A lot of AI-for-kids products lead with “learn to prompt.” We think that’s the wrong target. The skill that survives the next two model generations isn’t phrasing. It’s a working theory of how models fail, the habit of deciding on AI proposals instead of accepting them, and the iteration loop that turns a half-right output into a finished artifact. The research community has been calling these AI-literacy competencies for years. None of them is prompt engineering.
Why prompting looks like a teachable skill.
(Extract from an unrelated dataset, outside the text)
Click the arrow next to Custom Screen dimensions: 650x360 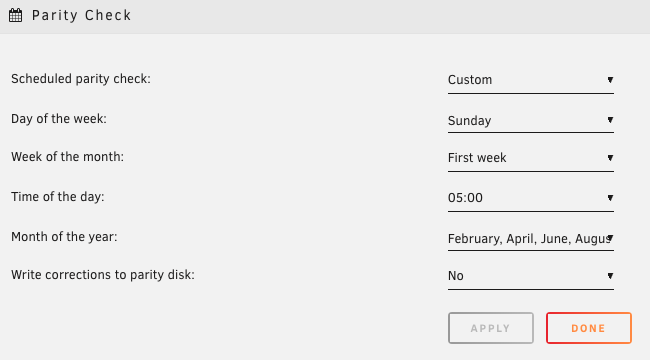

You can see the appeal. Prompt engineering has all the surface features of a curriculum-friendly skill. It’s specific: you write a sentence, the model returns a thing, you can grade the thing. It’s measurable: better prompts produce better outputs, by some criterion. It’s teachable: you can hand a kid a list of patterns (be specific, give examples, ask for step-by-step) and they will produce better outputs within a single sitting. A school administrator can write “Prompt Engineering 101” on a syllabus and parents nod.
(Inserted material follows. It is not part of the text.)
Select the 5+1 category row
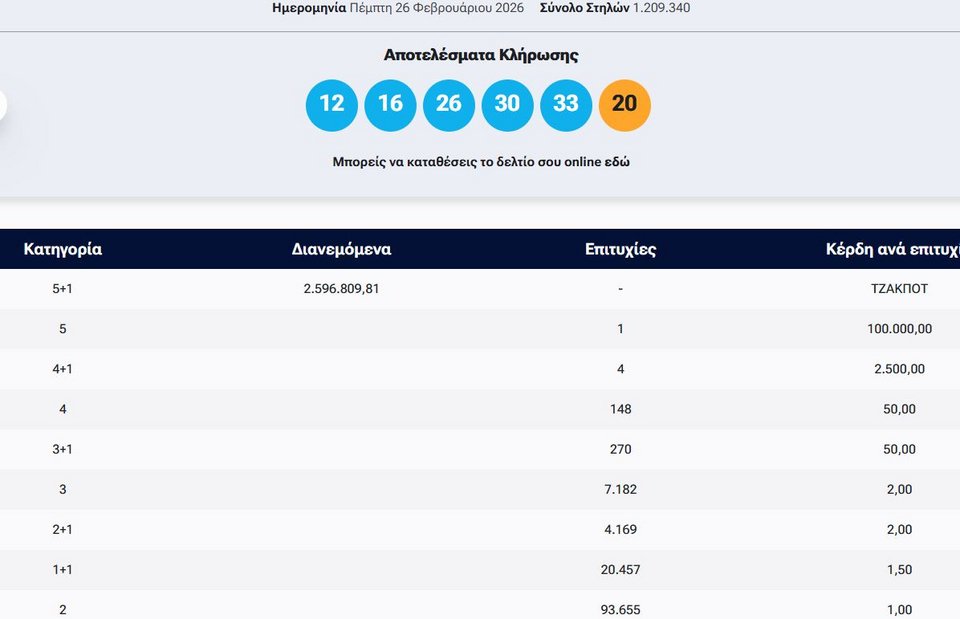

It also feels productive in a way that’s rare for AI education. Most other ways into the topic ask the kid to confront something hard: how a transformer works, what a training corpus is, why a model says confident wrong things. Prompting feels like a real skill you can practice. The instant feedback loop is genuinely satisfying. We’ve watched kids work on a single prompt for twenty minutes, iterating, getting closer, finally getting the thing they wanted. They feel like they learned something. In a narrow sense, they did.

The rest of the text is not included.